### REQUIREMENTS:
- a) In the passage on pi-bond donation, why is donation from sigma bonds much less likely?
- b) List every short point in the passage on pi-bond donation that sits on a line of its own and has no ending punctuation.
- c) Reproduce the passage on pi-bond donation from "However, pi bonds" to "hard to reach.".

### PASSAGE:
However, pi bonds can also donate to Lewis acids. Donation from sigma bonds is still much less likely, though. Sigma bonds are buried between atoms and are hard to reach.

Pi bonds are often higher in energy than corresponding sigma bonds
Pi bonds are more accessible spatially than sigma bonds

A simple example of donation from a pi bond is the treatment of silver(I) salts with alkenes, shown in figure \(\PageIndex{1}\).

Figure \(\PageIndex{1}\): Formation of a silver alkene complex or "silver olefin" complex.

Strictly speaking, if an alkene donates its pi bonding electrons to a metal, we might draw it as shown in Figure CC4.2. The electrons are shared between two carbon atoms in the alkene. Since a bond is generally thought of as a pair of electrons shared between two atoms, then once the pi electrons are donated to the metal, they are shared between the metal and one of the carbons, but not both. If you are keeping track of electrons carefully, that leaves one of the carbons short on electrons. It must be a cation. Of course, either carbon could be the cationic one, so we can draw resonance structures showing both possible states.

donation of pi electrons to a metal can "activate" an alkene
the alkene can become positive and electrophilic

Figure \(\PageIndex{2}\): Donation of a pair of pi-bonding electrons to a transition metal.

### GIVEN INFORMATION:
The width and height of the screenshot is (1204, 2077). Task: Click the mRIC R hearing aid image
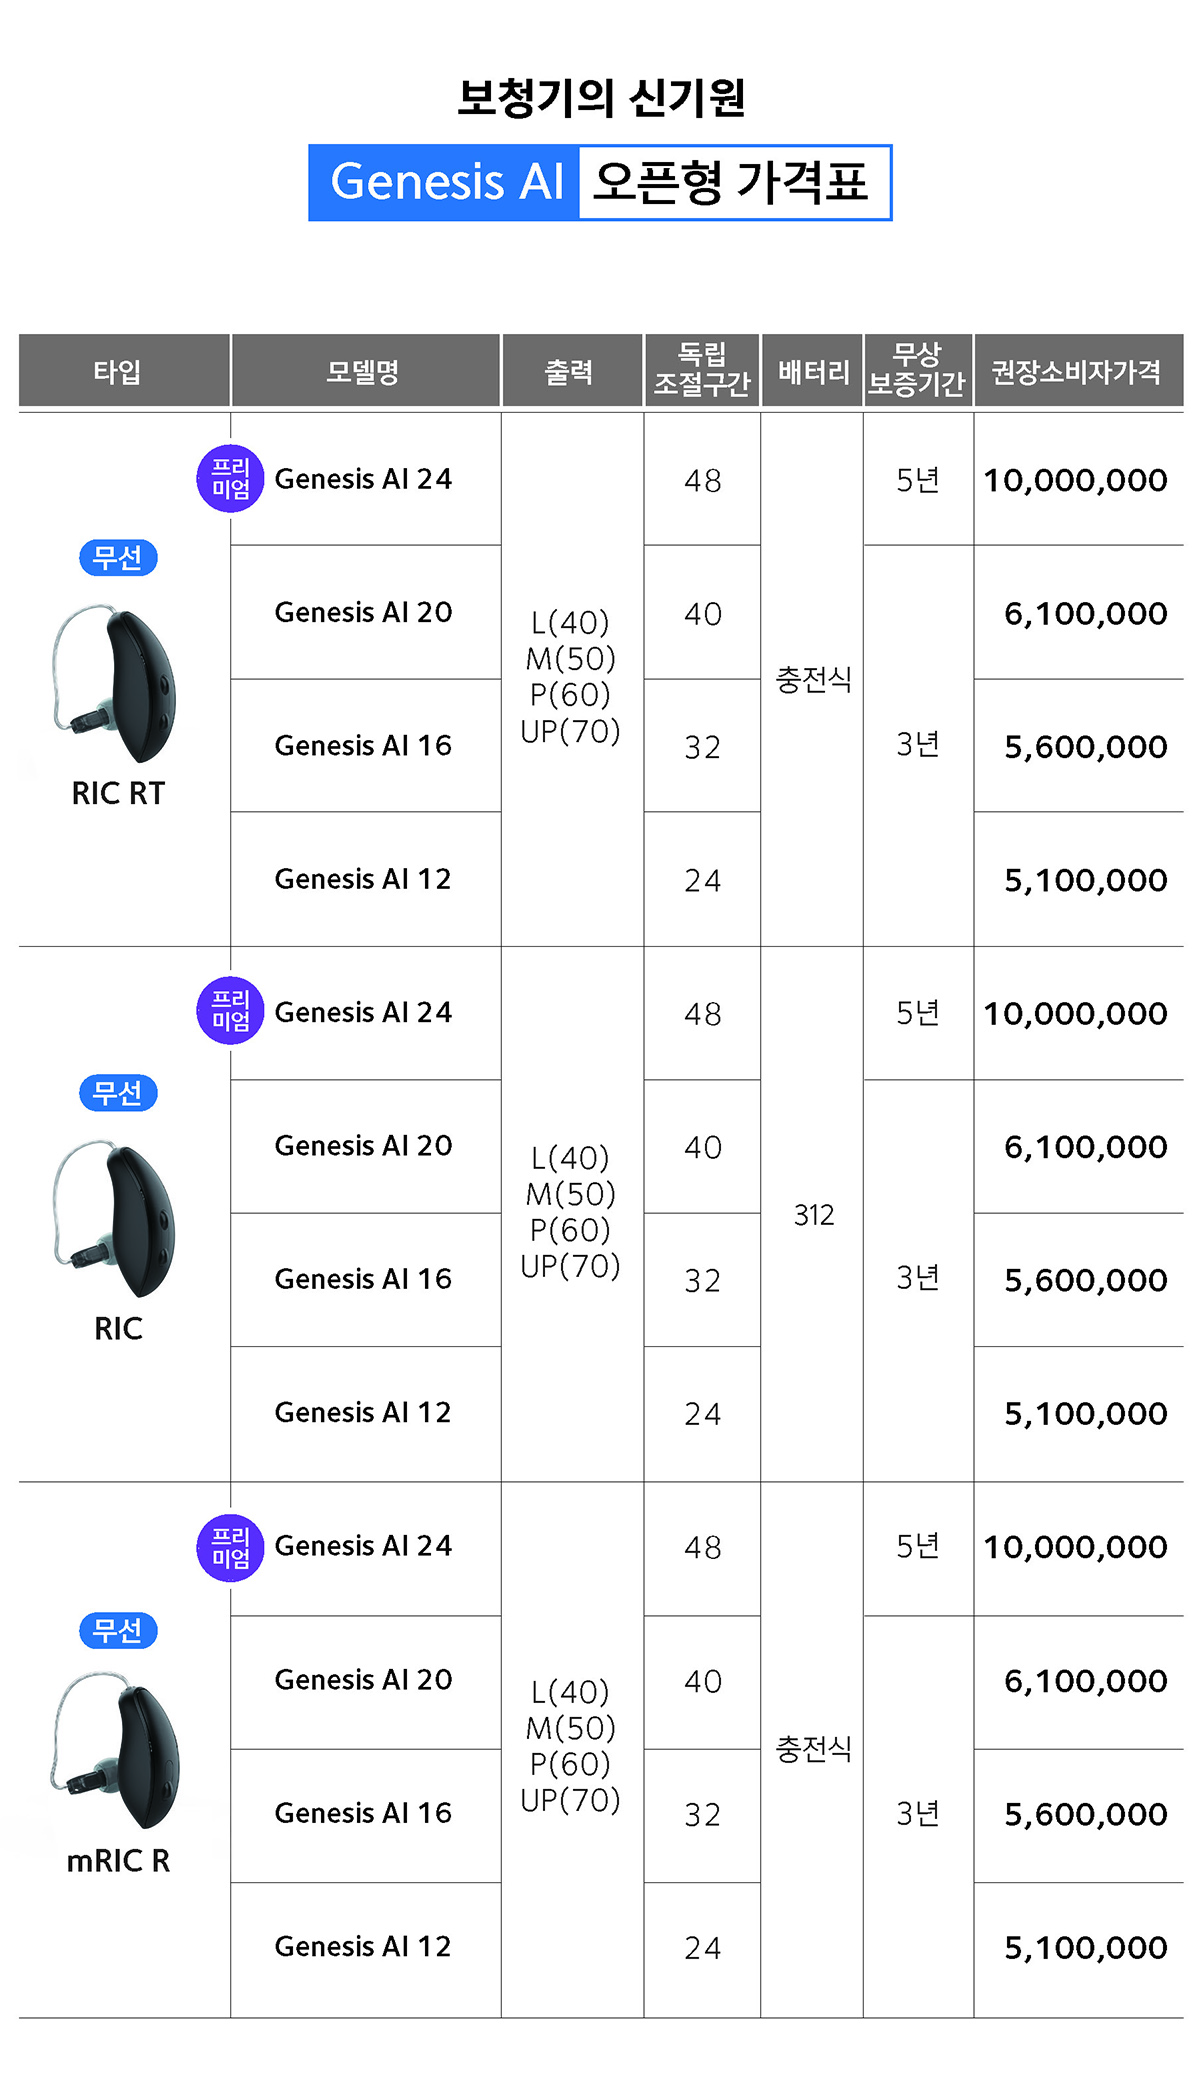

### EXERCISE ANSWERS:
- a) Sigma bonds are buried between atoms and are hard to reach.

- b)
- Pi bonds are often higher in energy than corresponding sigma bonds
- Pi bonds are more accessible spatially than sigma bonds
- donation of pi electrons to a metal can "activate" an alkene
- the alkene can become positive and electrophilic

- c)
However, pi bonds can also donate to Lewis acids. Donation from sigma bonds is still much less likely, though. Sigma bonds are buried between atoms and are hard to reach.